[[ TEXT EXCERPT, beginning ]]

What would you say have been the biggest changes since you began your career as a nurse?
In my own career I would say it has been the need for really comprehensive and accessible mental health services for young people. When I began my career these services were not as readily available or utilised as they are now.
It's so encouraging to see how St Margaret's is developing mental wellbeing as part of the curriculum which is under regular review. Mindfulness programmes, wellbeing days and engagement with charities such as Mental Health Aberdeen, are just some of the examples of initiatives which the school is undertaking to support young people in this area.
What does a typical day look like for you?
Each day is really different depending on the needs of the school that day.
I generally start with a visit to the junior school and sometimes the senior form classes to talk to the pupils about relevant issues affecting the school. When I get back I have a bit of time to respond to emails and organise myself for the day. I usually have a range of people coming to my office throughout the day for different reasons. Lunch and morning break are usually my busiest times as pupils and staff will often come to see me in their free time. I’m always on call for any emergencies or to visit pupils that cannot come to my office for medical attention. Often my afternoons are taken up with staff meetings or calls with external health teams and tasks such as sorting out first aid kits and arranging immunisations.
Tell me about the measures in place to support the girls’ mental health.
Working alongside the dedicated pastoral care team at St Margaret’s, it’s our job to look after the girls’ mental health and wellbeing. Over lockdown, St. Margaret’s proactively offered a range of wellbeing activities and support for girls at school and at home. In November, the girls took part in a successful MOVEember Millions campaign which saw pupils, parents, staff, and former pupils from St. Margaret’s working together to complete one million steps a day in November. There was also dedicated support and wellbeing assemblies through the school’s online wellbeing hub. Each week young people were set two challenges to complete, with teachers hoping these would give the girls a much needed daily boost. Pupils were also given a set of ten mental wellbeing cards to use in their own time.
As part of my role, I ensure the girls know that they can come to me with any questions, problems or concerns that they may have.
How have you adapted your role to meet the needs of children during the CV19 pandemic?

[[ TEXT EXCERPT, end ]]
[[ MATERIAL PROVIDED, beginning ]]

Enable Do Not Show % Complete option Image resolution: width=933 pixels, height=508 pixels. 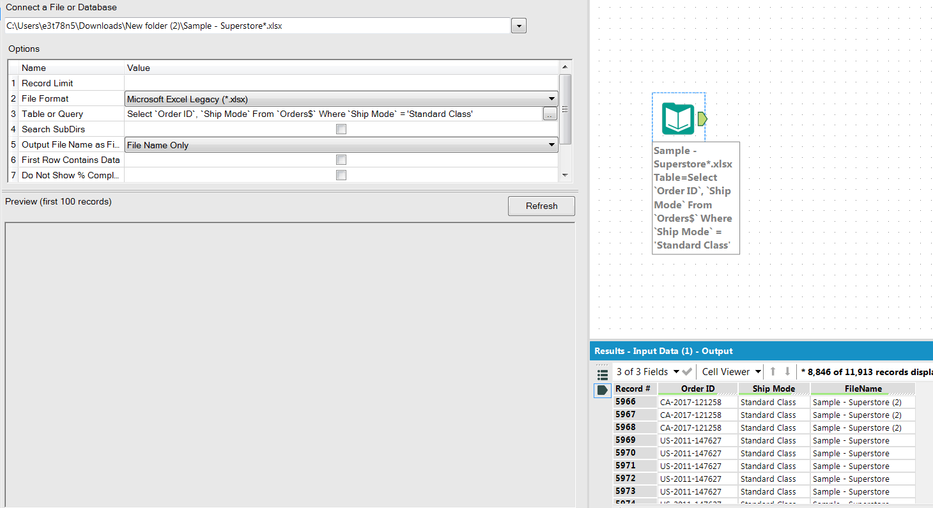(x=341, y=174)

[[ MATERIAL PROVIDED, end ]]
[[ MATERIAL PROVIDED, beginning ]]

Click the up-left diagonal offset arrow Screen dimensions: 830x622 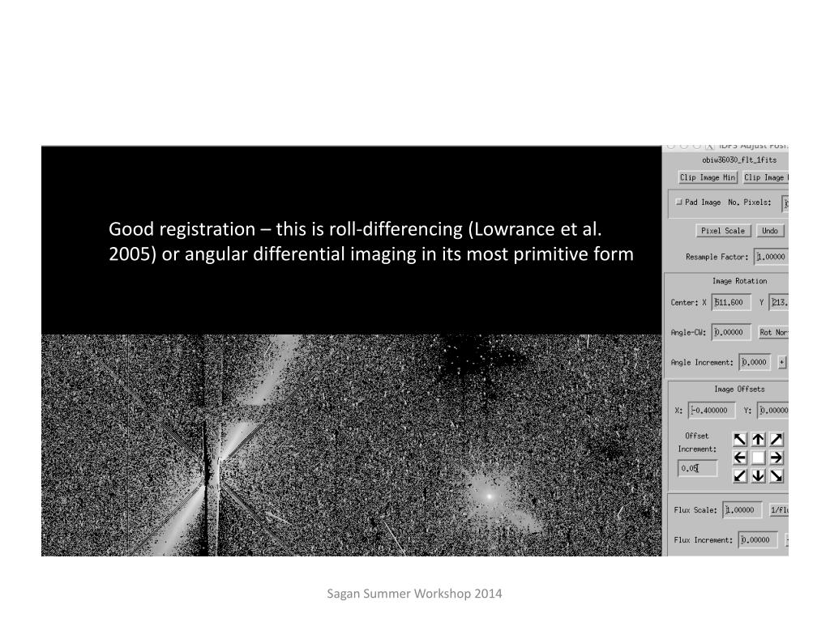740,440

[[ MATERIAL PROVIDED, end ]]

» WORK ITEM: From the nurse interview, return the text between "As part of my" and "the CV19 pandemic?", inclusive.

» OUTPUT OF THE TASK:
As part of my role, I ensure the girls know that they can come to me with any questions, problems or concerns that they may have.
How have you adapted your role to meet the needs of children during the CV19 pandemic?